According to a March 2021 University of Chicago survey, 56 percent of the people surveyed disapprove of the way Biden is handling immigration. The percentages were even higher for Republicans (89 percent) and independents (67 percent).

Walls provide security

Rep. Ilhan Omar (D-Minn.) says border walls are “xenophobic and racist,” but the four presidents who preceded Biden all built border walls — and two of them were Democrats.

Countries all over the world have recognized the need for border walls.

Even Omar’s fellow members of Congress have erected walls around the Capitol when additional security was needed.

After the Jan. 6th attack on the Capitol, Congress erected a 7-foot fence topped with barbed wire outside the Capitol building and a second, wider fence around the larger Capitol complex at a cost of more the $19 million.

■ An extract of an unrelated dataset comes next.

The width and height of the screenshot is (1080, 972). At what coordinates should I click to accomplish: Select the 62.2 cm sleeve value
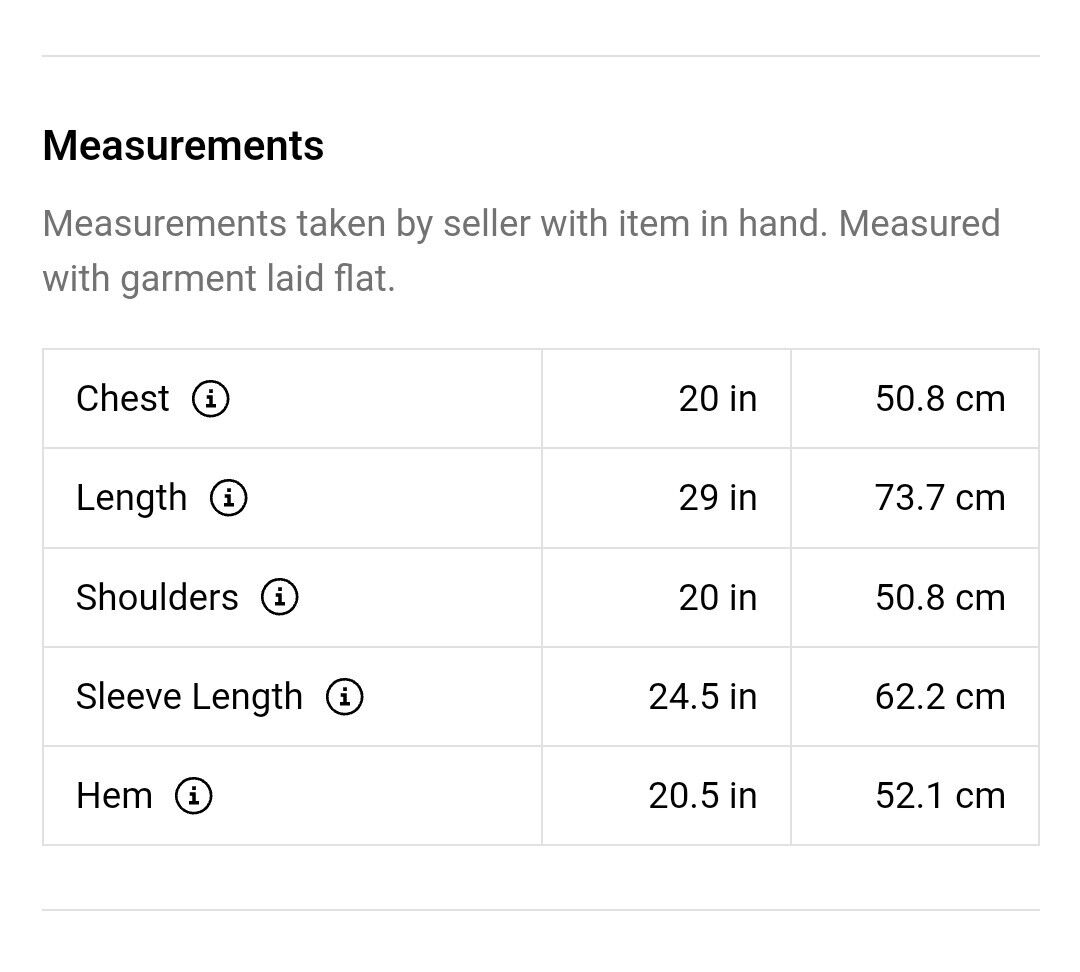[x=940, y=696]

The White House also has security walls. The 6-foot-6 inch fence around the White House was replaced a few years ago by a 13-foot-tall fence with wider and stronger fence posts.

Even Biden has recognized the need for border walls. When he was a senator, he voted in favor of the Secure Fence Act of 2006, which authorized the construction of 700 miles of border fencing and vehicle barriers. So did the junior senator from Illinois, Barack Obama.

History of walls on the southern border

The United States began the installation of border fences which were intended to restrict the movement of unlawful immigrants and drugs in 1993, when former President Bill Clinton constructed a 14-mile barrier between San Diego and Tijuana.

By the end of former President George W. Bush’s time in office, the southwest border had 278 miles of 15-to-18-foot-tall pedestrian fence and 248 miles of vehicle barrier, for a total of 526 miles of physical barriers.

The Obama-Biden administration built an additional 128 miles of border wall.

Although in the popular political imagination Donald Trump is responsible for building the border wall, the fact is a total of 654 miles of border barriers had already been constructed when Trump became president, including 354 miles of barricades to stop pedestrians and 300 miles of primary vehicle fencing. Trump built 350 miles of replacement or secondary barriers and 15 miles of new primary barriers where none had existed before.

Biden considers building more wall

Biden is now walking back his proclamation statement that his administration will not build border walls.

He is reportedly considering a return to construction of the southern border wall in order to fill in gaps that undocumented aliens took advantage of when construction was halted.

Smugglers send groups of illegal crossers through the gaps to overwhelm the agents. When agents leave to intercept or apprehend one group, another one dashes across.

According to reports, DHS Secretary Alejandro Mayorkas explained that the president has ended funding based on Trump’s emergency declaration, but this leaves room for work on areas of the wall that need renovation and “particular projects that need to be finished.”

The political situation in congress has changed too. Sen. Joe Manchin (D-W.Va.) has decided that he will not vote to eliminate or weaken the filibuster, and the Democrats can’t do it without his vote. That means that the Democrats are not going to be able to stop the Republicans from blocking Democratic legislation in the Senate by filibustering.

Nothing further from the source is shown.